(Beginning of DATASET CONTENT)

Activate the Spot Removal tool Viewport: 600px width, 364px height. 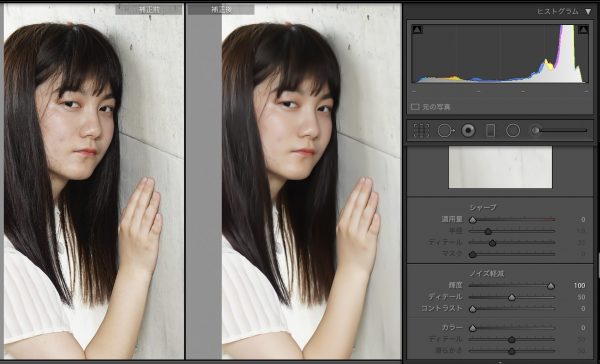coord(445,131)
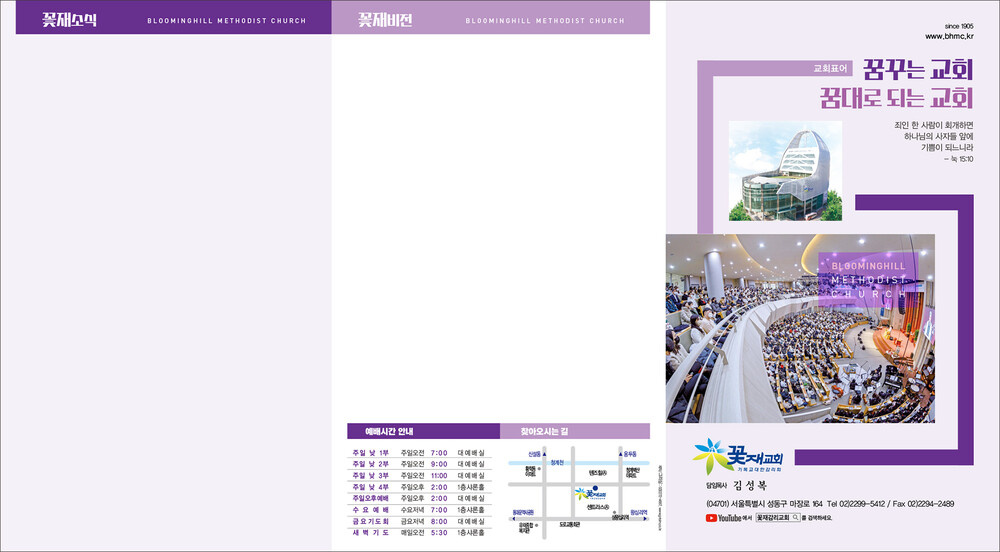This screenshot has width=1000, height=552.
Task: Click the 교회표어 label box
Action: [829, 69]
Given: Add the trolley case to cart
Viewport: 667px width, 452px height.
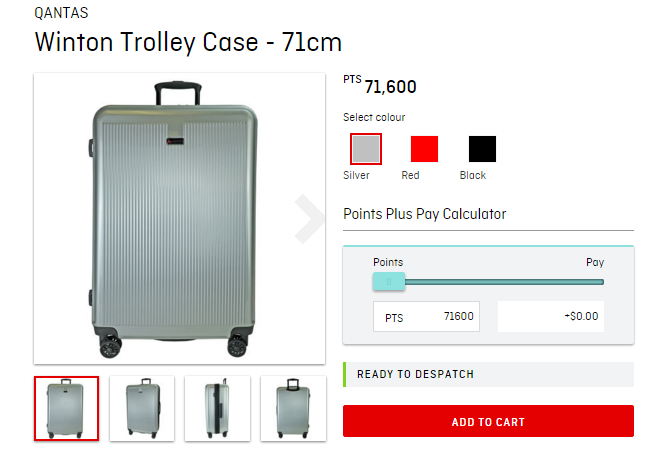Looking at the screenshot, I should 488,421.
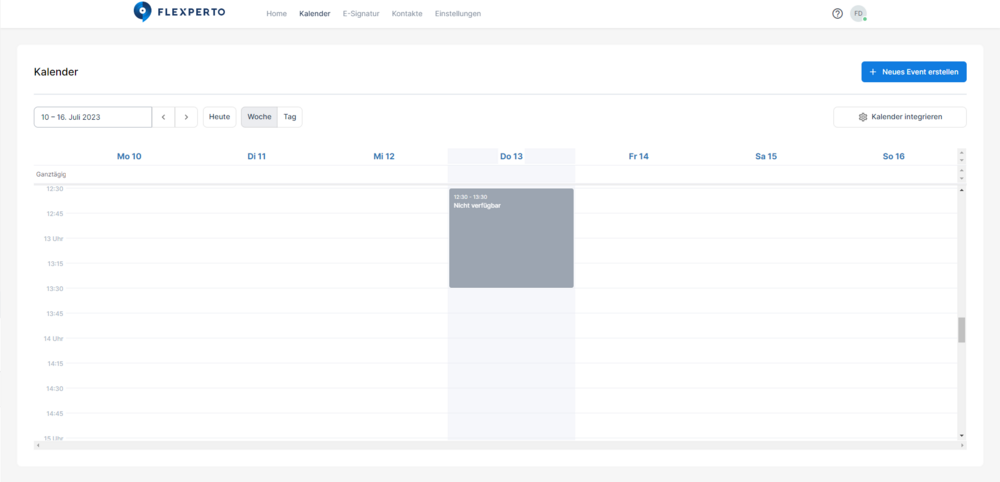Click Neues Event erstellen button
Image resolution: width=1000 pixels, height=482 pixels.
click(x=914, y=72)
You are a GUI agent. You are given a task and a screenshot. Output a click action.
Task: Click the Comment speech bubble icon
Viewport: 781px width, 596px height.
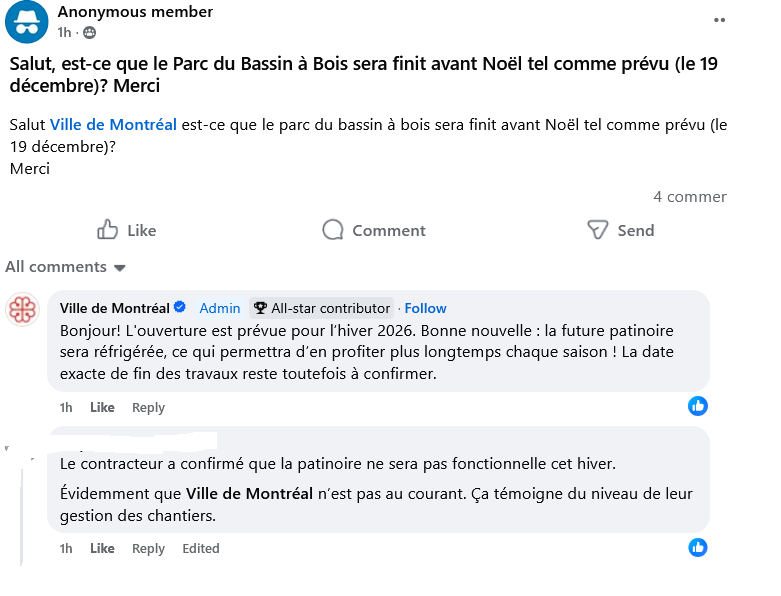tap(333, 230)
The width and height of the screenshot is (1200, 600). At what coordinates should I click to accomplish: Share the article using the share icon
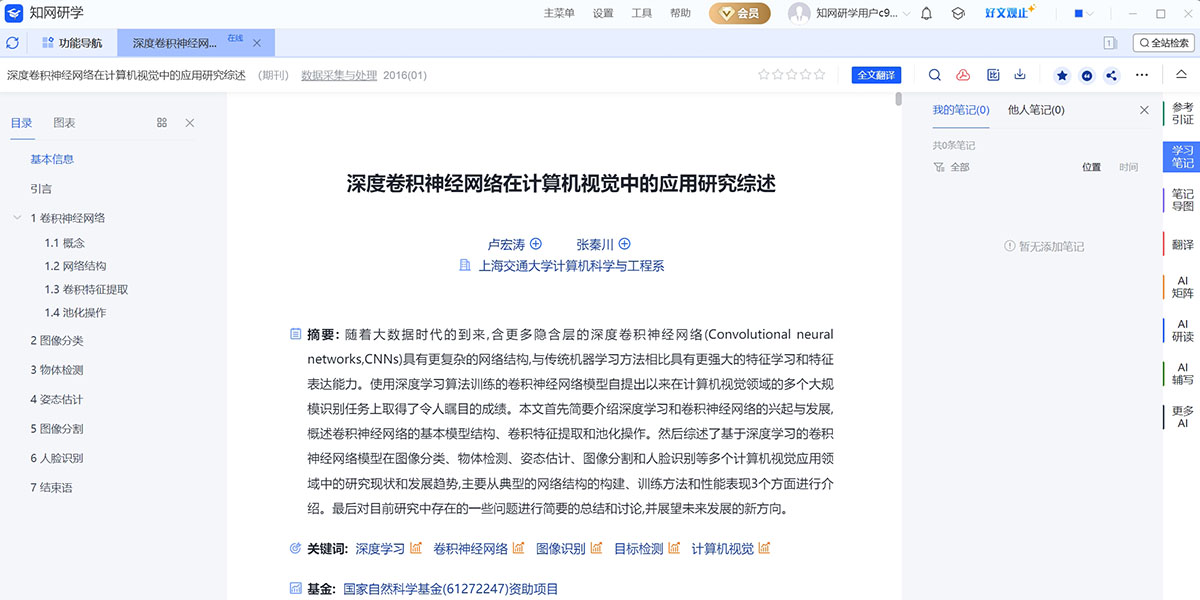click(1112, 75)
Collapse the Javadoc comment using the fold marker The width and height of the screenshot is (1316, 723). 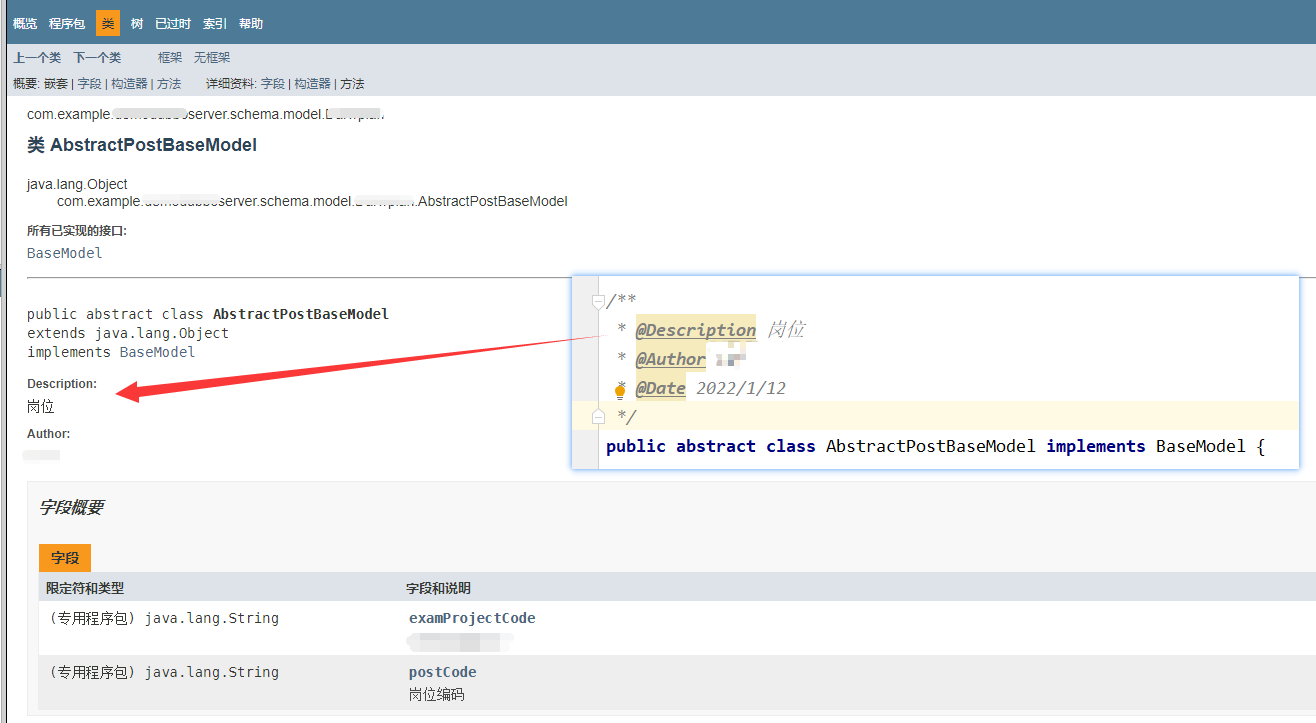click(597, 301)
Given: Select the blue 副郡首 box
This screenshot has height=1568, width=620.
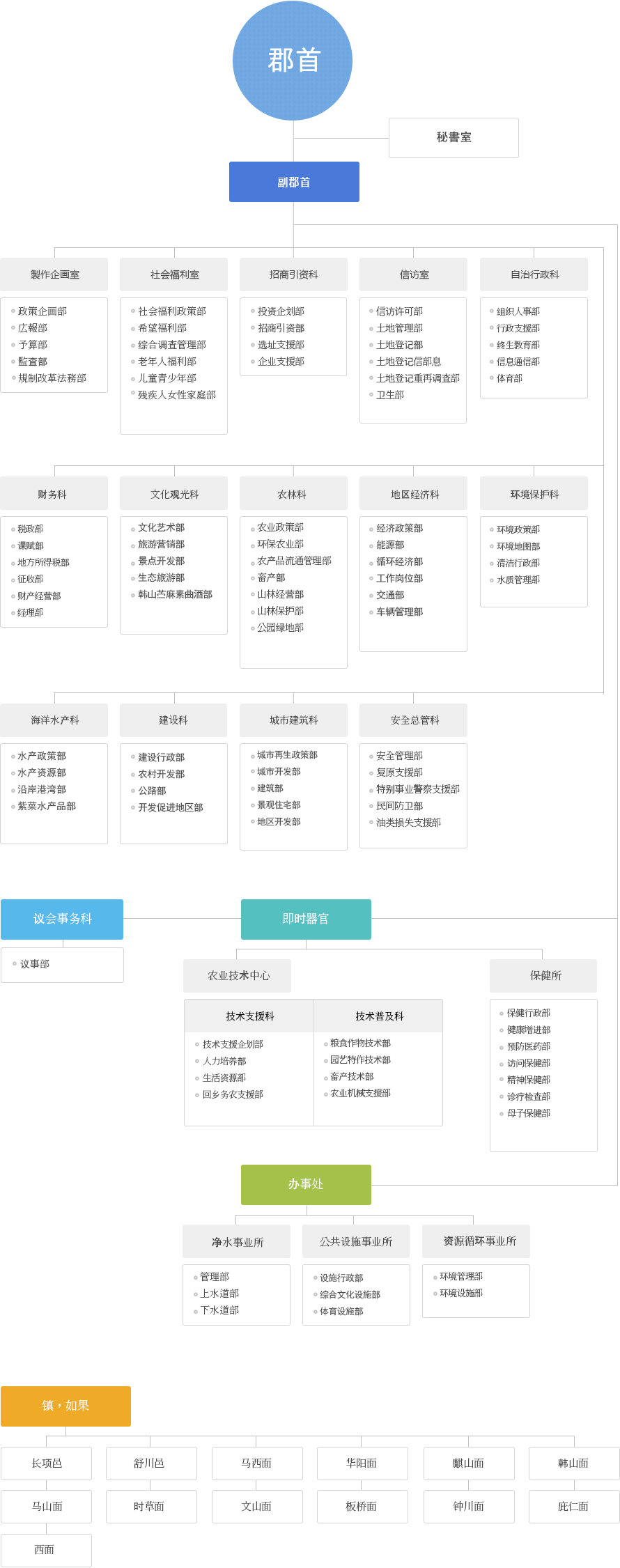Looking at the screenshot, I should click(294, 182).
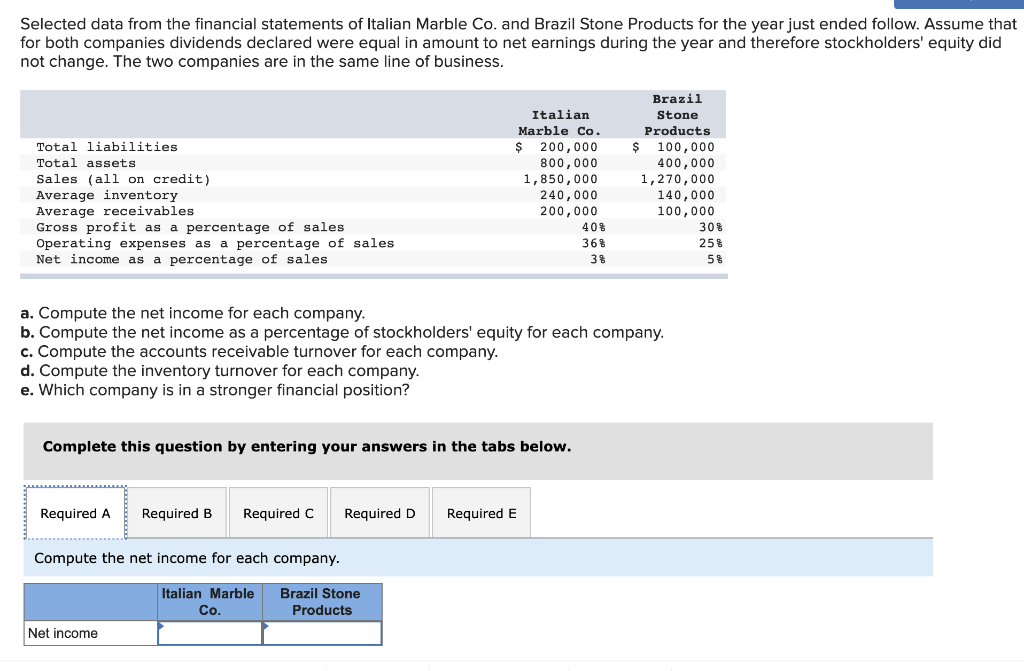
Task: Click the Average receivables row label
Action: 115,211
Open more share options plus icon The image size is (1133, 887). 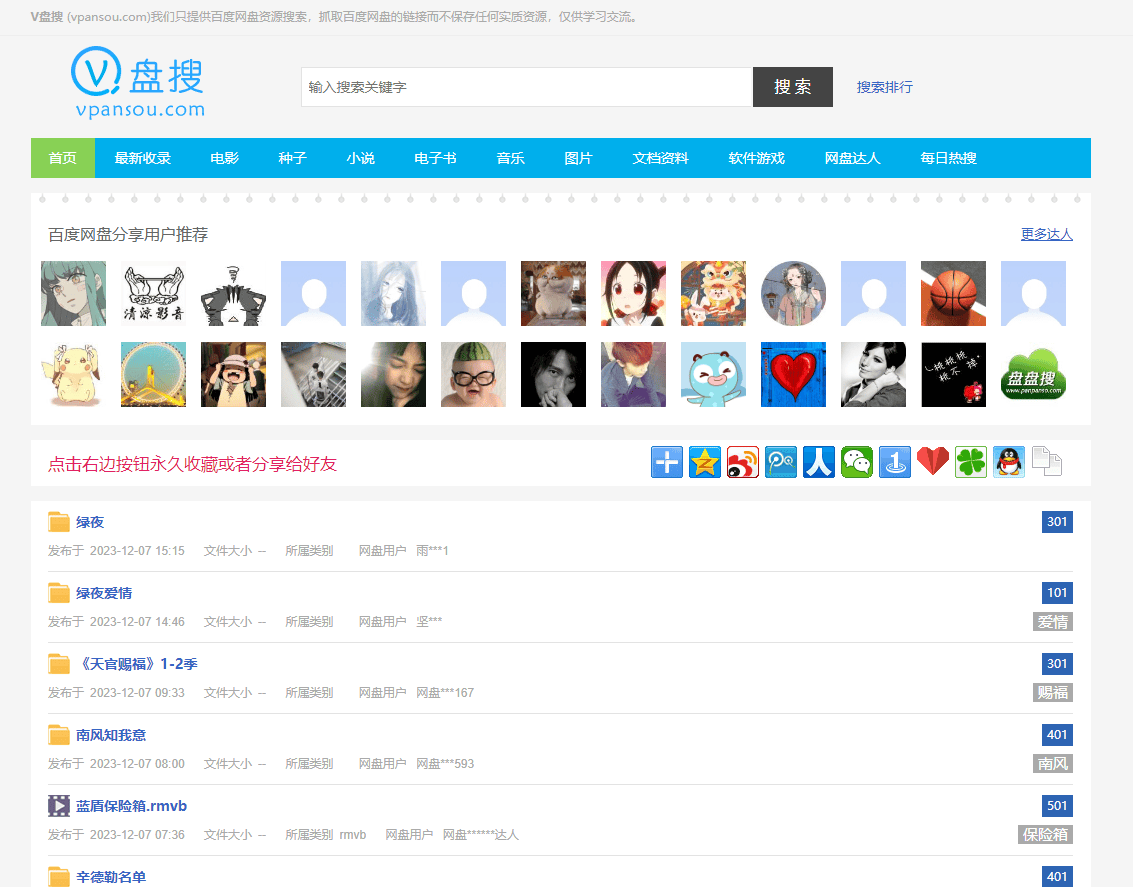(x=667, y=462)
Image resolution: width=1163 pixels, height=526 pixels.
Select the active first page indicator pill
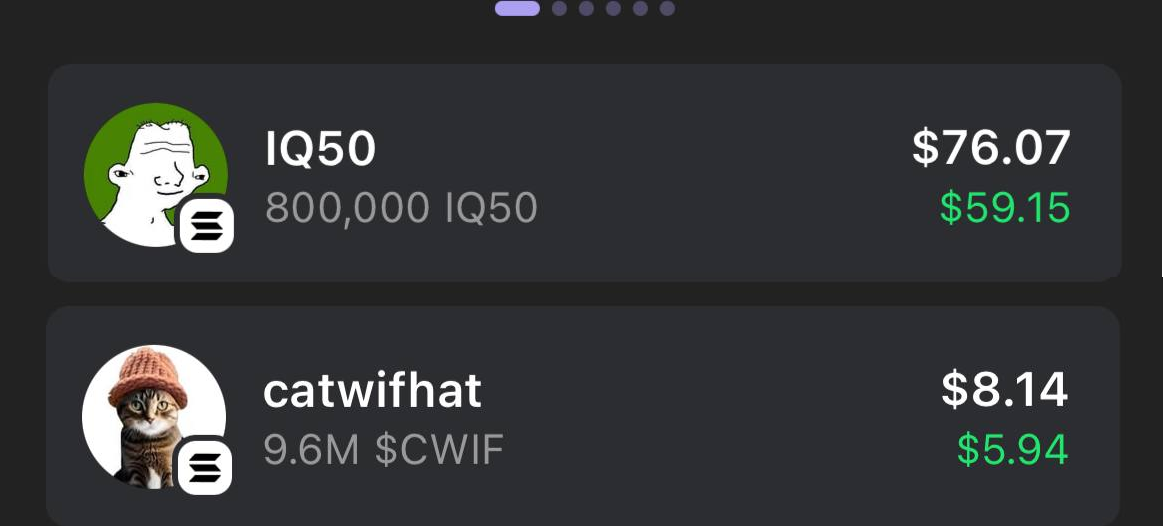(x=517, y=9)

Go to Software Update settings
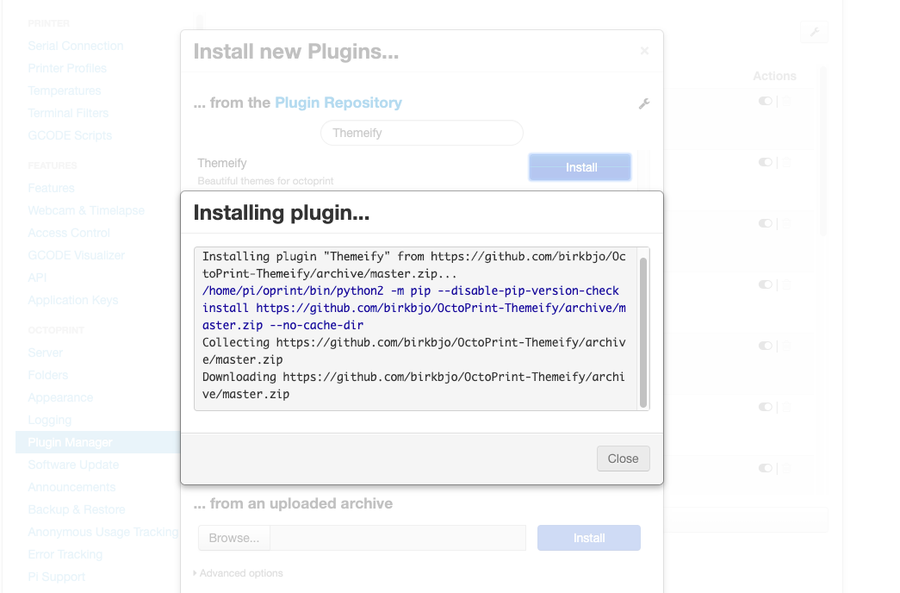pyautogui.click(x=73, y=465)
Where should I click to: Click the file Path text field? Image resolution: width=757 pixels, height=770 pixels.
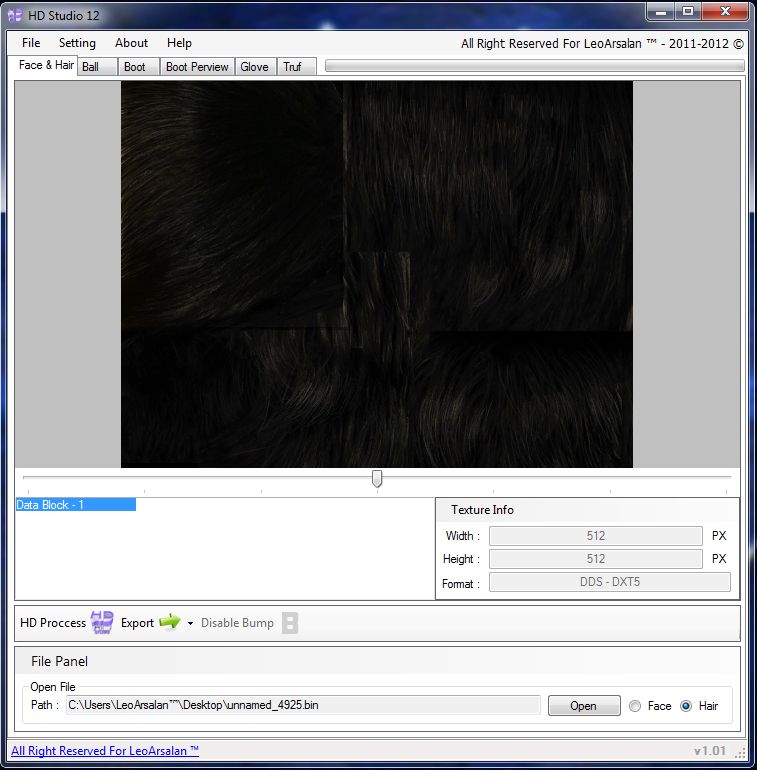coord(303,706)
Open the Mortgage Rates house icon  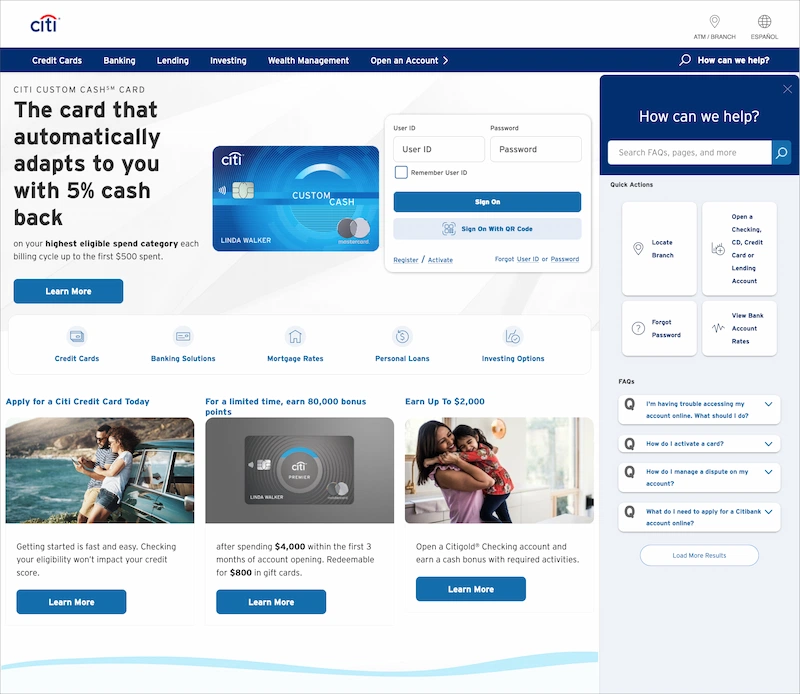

(End of DATASET CONTENT)

(PROBLEM DETAILS): No pictures belong in the answer. It must repeat exactly the lines from the line with "Where should I" through the final line of the records.

(REPLY):
Where should I click to: Click the file Path text field? Image resolution: width=757 pixels, height=770 pixels.
coord(303,706)
Open the Mortgage Rates house icon  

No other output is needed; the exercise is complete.